Salah satu dari mereka bahkan mengaku sempat merasa sangat keberatan saat pertama kali mendengar aturan baru tersebut diberlakukan.
“Ketika pertama kali mendengar beritanya, aku berpikir ingin pindah sekolah saja karena ini bukan tujuan utamaku datang ke sini,” aku salah satu dari mereka.
Namun, setelah menjalani kebijakan tersebut, mereka justru menilai larangan ponsel membawa dampak positif yang nyata dalam kehidupan sehari-hari di sekolah.
Belanda Kaji Pembatasan Medsos untuk Remaja
Di luar kebijakan di sekolah, pemerintah Belanda kini mulai mengkaji langkah lanjutan, yakni pembatasan penggunaan media sosial bagi remaja. Usulan yang mengemuka adalah menetapkan usia minimal 15 tahun untuk mengakses platform seperti Instagram, TikTok, dan Snapchat di kawasan Uni Eropa.
Survei yang dilakukan UNICEF terhadap lebih dari 1.000 anak dan remaja di Belanda menunjukkan bahwa 69 persen responden justru mendukung pembatasan tersebut. Bahkan, 28 persen di antaranya menilai media sosial sebaiknya dilarang sepenuhnya bagi anak di bawah usia 12 tahun.

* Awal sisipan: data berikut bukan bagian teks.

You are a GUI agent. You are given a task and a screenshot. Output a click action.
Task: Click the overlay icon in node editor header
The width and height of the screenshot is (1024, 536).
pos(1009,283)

Alasannya beragam, mulai dari kekhawatiran soal kecanduan, risiko keamanan, hingga dampaknya terhadap kesehatan mental. Banyak responden menilai anak-anak seharusnya lebih banyak menghabiskan waktu bermain di luar dibandingkan terpaku pada layar.
Temuan ini diperkuat oleh survei tahunan lembaga riset Newcom, yang mencatat peningkatan dukungan pembatasan usia dari 44 persen menjadi 60 persen dalam setahun terakhir. Data ini sekaligus mematahkan anggapan generasi muda selalu ingin terhubung secara daring.
Karel mengatakan dia akan “sedikit hancur” jika larangan media sosial diberlakukan. “Aku agak kecanduan, aku langsung membuka TikTok begitu bangun tidur atau mengecek pesan dari teman-teman,” katanya.
Pemerintah Belanda kini secara resmi menyarankan agar anak-anak di bawah usia 15 tahun menjauh dari media sosial, bahkan mendorong aturan batas usia minimal 15 tahun yang berlaku di seluruh Uni Eropa.
Kebijakan ini muncul seiring argumen bahwa jika negara bisa membatasi konsumsi alkohol atau judi, maka tindakan serupa harus dilakukan terhadap platform yang dirancang untuk menimbulkan adiksi.
Kebijakan tersebut dirancang untuk merespons kekhawatiran terhadap kesehatan mental pelajar, di mana data menunjukkan penggunaan media sosial yang berlebihan membuat anak-anak lebih mudah terdistraksi dan cemas. Selain itu, langkah ini diambil untuk mendorong kembali interaksi sosial yang sehat dan meminimalkan dampak buruk platform digital terhadap tumbuh kembang remaja.